> _Tarea pendiente_
Dispón como tabla Markdown el tramo de los registros que va desde la línea que contiene "has width=1192, height=400." hasta la que contiene "pyautogui.click(x=164, y=158)", ambas incluidas, y omite las líneas en blanco. Usa dos columnas: Núm, con el número de fila, y Línea, con el texto de cada línea.
──────────────────────────────
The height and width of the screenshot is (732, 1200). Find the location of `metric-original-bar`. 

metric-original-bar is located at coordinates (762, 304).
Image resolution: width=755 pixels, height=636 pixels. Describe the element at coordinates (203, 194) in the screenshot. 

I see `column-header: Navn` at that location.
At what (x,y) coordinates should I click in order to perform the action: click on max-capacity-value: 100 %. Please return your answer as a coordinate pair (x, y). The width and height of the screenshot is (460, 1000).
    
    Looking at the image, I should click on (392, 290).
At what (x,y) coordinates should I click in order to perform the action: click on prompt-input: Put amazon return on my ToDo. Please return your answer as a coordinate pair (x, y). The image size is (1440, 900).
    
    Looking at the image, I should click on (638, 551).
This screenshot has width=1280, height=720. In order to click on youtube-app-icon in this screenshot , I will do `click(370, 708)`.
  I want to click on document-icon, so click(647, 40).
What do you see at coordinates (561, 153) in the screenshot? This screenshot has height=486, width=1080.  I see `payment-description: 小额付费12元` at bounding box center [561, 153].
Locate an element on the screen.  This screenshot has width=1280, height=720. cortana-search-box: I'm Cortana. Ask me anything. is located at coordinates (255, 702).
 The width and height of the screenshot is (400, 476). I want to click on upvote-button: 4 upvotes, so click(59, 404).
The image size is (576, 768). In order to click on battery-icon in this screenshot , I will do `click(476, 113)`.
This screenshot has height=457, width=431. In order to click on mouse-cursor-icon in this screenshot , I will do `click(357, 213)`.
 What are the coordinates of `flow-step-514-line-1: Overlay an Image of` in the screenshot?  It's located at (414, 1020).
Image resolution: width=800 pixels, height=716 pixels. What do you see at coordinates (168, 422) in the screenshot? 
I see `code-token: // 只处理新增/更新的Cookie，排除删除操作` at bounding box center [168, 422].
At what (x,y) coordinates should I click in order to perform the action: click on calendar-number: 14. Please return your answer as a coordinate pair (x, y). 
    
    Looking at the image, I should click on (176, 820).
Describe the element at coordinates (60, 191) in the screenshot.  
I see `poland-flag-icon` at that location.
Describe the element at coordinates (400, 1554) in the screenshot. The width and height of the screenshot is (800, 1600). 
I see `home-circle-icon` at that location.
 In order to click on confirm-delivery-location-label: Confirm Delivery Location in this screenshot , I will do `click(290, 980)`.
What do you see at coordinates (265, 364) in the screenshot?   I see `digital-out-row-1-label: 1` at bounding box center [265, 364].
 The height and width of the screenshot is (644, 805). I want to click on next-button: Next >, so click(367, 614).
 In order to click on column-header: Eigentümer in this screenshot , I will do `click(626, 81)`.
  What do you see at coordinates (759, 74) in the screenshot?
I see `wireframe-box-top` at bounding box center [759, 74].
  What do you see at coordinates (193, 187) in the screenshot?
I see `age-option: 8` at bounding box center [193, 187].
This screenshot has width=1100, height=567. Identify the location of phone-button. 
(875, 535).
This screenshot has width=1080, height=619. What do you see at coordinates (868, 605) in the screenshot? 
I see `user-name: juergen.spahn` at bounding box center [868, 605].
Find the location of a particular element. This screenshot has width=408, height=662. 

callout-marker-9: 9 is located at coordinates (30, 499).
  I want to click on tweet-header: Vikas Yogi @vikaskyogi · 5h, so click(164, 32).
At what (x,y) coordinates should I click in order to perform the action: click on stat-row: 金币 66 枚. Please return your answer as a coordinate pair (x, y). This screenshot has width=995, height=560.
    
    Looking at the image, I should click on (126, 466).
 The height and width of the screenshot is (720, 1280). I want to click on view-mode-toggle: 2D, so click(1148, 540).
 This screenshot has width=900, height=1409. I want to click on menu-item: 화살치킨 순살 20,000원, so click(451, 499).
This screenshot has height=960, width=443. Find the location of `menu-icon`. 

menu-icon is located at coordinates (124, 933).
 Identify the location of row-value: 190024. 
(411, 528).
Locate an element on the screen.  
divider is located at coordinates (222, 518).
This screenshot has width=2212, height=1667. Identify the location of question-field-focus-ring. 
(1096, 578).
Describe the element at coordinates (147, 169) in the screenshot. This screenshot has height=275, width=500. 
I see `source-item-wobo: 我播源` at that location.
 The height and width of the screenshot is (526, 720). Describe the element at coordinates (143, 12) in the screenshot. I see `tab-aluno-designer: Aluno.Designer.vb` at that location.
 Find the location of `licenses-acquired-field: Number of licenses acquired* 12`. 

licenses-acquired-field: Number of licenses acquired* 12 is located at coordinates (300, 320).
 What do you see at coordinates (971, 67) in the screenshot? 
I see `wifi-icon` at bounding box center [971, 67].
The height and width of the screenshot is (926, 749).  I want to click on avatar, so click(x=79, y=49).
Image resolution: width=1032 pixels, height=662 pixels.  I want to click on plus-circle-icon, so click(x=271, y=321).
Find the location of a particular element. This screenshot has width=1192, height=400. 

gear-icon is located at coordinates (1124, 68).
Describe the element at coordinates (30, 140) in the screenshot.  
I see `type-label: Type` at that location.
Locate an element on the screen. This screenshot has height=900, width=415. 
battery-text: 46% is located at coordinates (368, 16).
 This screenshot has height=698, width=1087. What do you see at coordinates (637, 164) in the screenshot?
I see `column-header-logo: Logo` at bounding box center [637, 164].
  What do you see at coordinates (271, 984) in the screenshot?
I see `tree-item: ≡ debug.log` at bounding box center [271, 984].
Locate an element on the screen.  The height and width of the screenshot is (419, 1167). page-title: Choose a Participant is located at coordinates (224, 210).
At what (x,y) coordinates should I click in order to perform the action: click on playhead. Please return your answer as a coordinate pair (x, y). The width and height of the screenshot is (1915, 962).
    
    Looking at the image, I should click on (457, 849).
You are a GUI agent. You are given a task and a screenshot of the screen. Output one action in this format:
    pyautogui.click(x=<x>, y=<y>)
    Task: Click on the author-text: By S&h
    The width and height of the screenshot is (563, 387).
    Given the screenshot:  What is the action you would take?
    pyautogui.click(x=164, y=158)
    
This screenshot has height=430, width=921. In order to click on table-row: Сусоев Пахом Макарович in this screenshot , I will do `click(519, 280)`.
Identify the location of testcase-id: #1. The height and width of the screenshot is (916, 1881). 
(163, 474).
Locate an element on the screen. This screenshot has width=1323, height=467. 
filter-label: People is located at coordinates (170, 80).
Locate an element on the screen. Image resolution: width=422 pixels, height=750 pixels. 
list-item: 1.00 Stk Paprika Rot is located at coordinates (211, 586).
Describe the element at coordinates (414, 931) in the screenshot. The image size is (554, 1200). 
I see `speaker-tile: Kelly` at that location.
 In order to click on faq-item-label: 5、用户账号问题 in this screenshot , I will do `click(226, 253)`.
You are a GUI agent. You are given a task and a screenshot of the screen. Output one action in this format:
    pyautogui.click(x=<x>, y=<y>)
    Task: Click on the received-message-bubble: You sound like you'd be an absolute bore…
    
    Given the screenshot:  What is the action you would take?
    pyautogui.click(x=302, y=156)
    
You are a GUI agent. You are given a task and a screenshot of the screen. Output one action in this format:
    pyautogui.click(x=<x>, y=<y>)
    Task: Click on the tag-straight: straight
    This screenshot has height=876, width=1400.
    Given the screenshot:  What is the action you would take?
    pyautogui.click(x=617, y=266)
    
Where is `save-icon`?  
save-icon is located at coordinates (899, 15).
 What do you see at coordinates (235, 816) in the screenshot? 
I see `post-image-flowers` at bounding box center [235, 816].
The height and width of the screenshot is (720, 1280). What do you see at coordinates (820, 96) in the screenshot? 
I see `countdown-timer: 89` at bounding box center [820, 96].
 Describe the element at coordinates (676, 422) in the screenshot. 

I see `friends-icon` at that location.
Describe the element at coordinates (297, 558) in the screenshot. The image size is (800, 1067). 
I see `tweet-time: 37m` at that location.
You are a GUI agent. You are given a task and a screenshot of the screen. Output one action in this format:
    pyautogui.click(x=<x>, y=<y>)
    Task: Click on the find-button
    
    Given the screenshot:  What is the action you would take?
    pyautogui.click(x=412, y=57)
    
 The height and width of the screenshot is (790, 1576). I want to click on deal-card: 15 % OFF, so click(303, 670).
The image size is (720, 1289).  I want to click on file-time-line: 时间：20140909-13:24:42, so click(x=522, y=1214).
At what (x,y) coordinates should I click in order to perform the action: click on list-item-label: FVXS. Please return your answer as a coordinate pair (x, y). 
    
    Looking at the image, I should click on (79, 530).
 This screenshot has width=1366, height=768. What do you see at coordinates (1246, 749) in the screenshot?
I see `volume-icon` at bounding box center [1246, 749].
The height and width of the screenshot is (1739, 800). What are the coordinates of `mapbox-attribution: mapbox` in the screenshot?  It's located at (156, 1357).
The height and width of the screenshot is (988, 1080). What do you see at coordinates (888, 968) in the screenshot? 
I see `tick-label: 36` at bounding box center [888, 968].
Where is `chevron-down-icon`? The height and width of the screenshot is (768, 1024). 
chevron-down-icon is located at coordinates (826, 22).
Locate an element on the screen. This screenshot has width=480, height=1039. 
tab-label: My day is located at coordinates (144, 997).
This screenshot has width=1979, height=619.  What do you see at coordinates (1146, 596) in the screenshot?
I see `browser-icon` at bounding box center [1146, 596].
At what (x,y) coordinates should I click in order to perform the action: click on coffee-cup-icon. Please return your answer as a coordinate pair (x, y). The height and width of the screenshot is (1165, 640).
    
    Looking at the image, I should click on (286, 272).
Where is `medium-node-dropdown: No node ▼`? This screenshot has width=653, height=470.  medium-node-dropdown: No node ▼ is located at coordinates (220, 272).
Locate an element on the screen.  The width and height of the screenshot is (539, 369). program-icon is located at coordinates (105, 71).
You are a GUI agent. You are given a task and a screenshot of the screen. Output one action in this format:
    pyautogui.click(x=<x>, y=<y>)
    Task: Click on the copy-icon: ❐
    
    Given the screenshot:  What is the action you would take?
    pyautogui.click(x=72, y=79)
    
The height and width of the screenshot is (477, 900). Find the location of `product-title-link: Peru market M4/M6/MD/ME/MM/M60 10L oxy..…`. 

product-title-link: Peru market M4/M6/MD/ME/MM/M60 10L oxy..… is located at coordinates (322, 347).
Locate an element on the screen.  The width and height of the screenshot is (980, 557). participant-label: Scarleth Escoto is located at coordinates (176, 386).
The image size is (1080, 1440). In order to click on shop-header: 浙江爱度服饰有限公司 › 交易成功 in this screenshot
──────────────────────────────
> _Respuesta del ejercicio_
| Núm | Línea |
|---|---|
| 1 | Find the location of a particular element. This screenshot has width=1192, height=400.  |
| 2 | gear-icon is located at coordinates (1124, 68). |
| 3 | Describe the element at coordinates (30, 140) in the screenshot.   |
| 4 | I see `type-label: Type` at that location. |
| 5 | Locate an element on the screen. This screenshot has height=900, width=415.  |
| 6 | battery-text: 46% is located at coordinates (368, 16). |
| 7 |  This screenshot has height=698, width=1087. What do you see at coordinates (637, 164) in the screenshot? |
| 8 | I see `column-header-logo: Logo` at bounding box center [637, 164]. |
| 9 |   What do you see at coordinates (271, 984) in the screenshot? |
| 10 | I see `tree-item: ≡ debug.log` at bounding box center [271, 984]. |
| 11 | Locate an element on the screen.  The height and width of the screenshot is (419, 1167). page-title: Choose a Participant is located at coordinates (224, 210). |
| 12 | At what (x,y) coordinates should I click in order to perform the action: click on playhead. Please return your answer as a coordinate pair (x, y). The width and height of the screenshot is (1915, 962). |
| 13 |     Looking at the image, I should click on (457, 849). |
| 14 | You are a GUI agent. You are given a task and a screenshot of the screen. Output one action in this format: |
| 15 |     pyautogui.click(x=<x>, y=<y>) |
| 16 |     Task: Click on the author-text: By S&h |
| 17 |     The width and height of the screenshot is (563, 387). |
| 18 |     Given the screenshot:  What is the action you would take? |
| 19 |     pyautogui.click(x=164, y=158) |